My son is just over 6 months old, and I have been sterilizing his bottles since birth as well as the water for the formula. Today when I took him for his 6 month doctors appointment I asked when it would be okay to stop sterilizing...the doctor told me that I was able to stop when he was 6 weeks old. I was shocked. Just curious when other people stopped sterilizing.


Emy - May 4

Gosh, my doctor told me at her 3 week appt. that I could water from the faucet, as well as only sterliize once in a while - he told me to wash with soapy hot water. DD is 3 months old as has not been sick once. Perfectly healthy so far.


JAI - May 4 you use the dishwasher to wash your bottles and nipples?


SonyaM - May 4

We wash with hot soapy water and only sterlize when the bottles are new and then about once a month or when baby has been sick. We have never boiled the water but we do use bottled water instead of tap.


krnj - May 4

I boiled water when I first used the bottles. Now I either wash them in hot water or stick them in the dishwasher. I just clean the nipples with regular dish soap and hot water. So far so good, my ds is 2 months and hasn't been sick yet.


Aussie Beck - May 4

Oh Goodness! I always wash and sterilise the bottles and nipples in microwave steriliser for every use! I also boil the kettle for the water! I have always been told to sterilise until 12 months of age, then bottles can be put in dishwasher! It even says on formula tin that sterilised bottles and water should always be used!


C - May 4

I always use either boiled or purified bottled water. I wash the bottles and nipples in the dishwasher first and then I hand wash them in hot soapy water. My son is just over a year old.


kimberley - May 5

You should sertilize bottles and teats for the first 12 months, this includes any plastic utensils you use for baby, and plastic bowls etc etc. Boiled water should always be used up unitl 12 months too. Bottled water should be avoided because of the added sodium in it (here in australia anyway) Babies immune systems are not fully functional until they are 2 years old....


austinsmom - May 5

I always understood to boil water for 1 year of age and I am gonna stick to that cause who really knows what is in city tap water?????I might take the chance with myself but not my baby......I have a dishwasher that has a sanitize option ( I purchased this one for that very reason) and therefore I use this as it cleans and sanitizes for me and makes the job so much easier.......gosh I am amazed like you jai that your doctor said it was ok not to!!


rl - May 5

i heard that you should only sterilize the bottles when they are new just wash in hot soapy water due to the fact the baby does need to build imunities to things I always buy bottled water though for his formula..he is almost 4 months old and doing great...


JAI - May 5

Ri...that is exactly what the doctor said. Alot of friends I have been asking that already have children told me that is true, and you need to stop sterilizing the bottles and water.

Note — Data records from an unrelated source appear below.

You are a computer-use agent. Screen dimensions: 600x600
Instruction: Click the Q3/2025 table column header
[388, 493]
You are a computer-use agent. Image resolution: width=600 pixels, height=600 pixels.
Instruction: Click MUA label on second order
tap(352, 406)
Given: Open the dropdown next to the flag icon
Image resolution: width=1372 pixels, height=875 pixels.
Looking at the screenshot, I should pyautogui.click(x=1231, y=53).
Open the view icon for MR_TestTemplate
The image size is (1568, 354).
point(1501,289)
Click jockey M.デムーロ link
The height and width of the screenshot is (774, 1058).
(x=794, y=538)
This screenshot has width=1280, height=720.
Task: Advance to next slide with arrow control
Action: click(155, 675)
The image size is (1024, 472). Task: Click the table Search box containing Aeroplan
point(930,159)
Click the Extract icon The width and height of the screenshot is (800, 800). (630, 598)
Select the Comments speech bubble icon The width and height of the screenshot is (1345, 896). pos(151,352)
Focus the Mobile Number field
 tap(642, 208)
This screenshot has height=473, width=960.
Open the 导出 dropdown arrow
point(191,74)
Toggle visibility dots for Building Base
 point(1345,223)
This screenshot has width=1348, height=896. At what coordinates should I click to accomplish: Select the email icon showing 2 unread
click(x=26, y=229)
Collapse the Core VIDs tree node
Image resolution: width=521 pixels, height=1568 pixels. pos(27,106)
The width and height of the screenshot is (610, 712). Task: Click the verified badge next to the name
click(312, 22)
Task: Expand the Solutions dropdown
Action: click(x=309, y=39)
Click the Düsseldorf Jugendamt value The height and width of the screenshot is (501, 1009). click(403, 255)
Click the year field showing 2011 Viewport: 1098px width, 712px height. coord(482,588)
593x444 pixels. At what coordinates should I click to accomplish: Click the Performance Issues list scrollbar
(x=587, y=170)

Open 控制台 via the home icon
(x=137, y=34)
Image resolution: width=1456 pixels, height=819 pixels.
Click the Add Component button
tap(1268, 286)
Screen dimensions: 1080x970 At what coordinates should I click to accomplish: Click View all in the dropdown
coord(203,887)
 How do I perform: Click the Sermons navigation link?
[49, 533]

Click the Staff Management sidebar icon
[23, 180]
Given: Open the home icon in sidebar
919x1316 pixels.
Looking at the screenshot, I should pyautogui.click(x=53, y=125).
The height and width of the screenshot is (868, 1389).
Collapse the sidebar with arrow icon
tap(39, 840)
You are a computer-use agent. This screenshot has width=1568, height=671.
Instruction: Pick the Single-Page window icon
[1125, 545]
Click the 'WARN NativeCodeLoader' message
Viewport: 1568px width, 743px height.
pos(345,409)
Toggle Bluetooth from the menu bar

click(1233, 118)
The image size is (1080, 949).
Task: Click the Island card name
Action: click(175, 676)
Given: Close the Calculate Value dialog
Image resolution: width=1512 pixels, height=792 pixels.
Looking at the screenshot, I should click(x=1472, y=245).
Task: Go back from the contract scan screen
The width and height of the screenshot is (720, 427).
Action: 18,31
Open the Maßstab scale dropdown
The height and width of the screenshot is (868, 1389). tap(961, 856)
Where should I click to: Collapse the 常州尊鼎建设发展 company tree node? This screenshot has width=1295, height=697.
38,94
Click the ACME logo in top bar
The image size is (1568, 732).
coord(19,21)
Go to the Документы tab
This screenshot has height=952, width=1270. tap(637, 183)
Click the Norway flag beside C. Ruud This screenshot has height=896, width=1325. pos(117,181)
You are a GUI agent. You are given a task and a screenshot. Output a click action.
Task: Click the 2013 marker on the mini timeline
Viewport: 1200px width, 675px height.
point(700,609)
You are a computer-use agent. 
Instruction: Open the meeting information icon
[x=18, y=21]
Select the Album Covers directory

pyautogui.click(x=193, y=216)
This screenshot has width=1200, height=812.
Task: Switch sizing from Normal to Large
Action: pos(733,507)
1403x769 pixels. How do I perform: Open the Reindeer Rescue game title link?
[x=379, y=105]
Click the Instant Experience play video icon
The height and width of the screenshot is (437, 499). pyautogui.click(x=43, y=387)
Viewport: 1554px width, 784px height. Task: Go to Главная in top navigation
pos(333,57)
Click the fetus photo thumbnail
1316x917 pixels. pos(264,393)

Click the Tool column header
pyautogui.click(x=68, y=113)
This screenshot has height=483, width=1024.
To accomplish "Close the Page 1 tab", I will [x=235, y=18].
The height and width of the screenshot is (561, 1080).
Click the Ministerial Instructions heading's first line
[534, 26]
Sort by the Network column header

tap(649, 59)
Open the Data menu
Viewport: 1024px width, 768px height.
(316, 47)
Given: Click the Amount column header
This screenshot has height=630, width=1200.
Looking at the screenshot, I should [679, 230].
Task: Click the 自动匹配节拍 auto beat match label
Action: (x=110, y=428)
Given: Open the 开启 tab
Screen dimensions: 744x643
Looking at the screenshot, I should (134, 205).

So as of yesterday I stopped and I am using bottled water.


HannahBaby - May 5

I always used bottled water as i live down hill from a farm!! and always washed bottles in dishwasher because it was easier.


kimberley - May 5

Here in Australia, we are taught IN hospital to sterilise bottles until 12 months and use boiled water until 12 months, everyone is made to watch a video of it, plus if you read the formula can it tells you th exact same thing. Scary to know doctors are giving out such advice.


HannahBaby - May 5

I worked on a maternity floor (in NY state) and they, nor any doctor ever told a patient to sterilize bottles. They say to use bottled water if necessary.


C - May 5

I actually use the special water called nursery water which I'm pretty sure does not add sodium.


Angela in California - May 11

if you wash the bottles in the dishwasher you do not need to sterilize. but it's always a good idea to boil the water that you will be using to mix the formula. You just never know what bacteria could be in the tap (or bottled) water. :)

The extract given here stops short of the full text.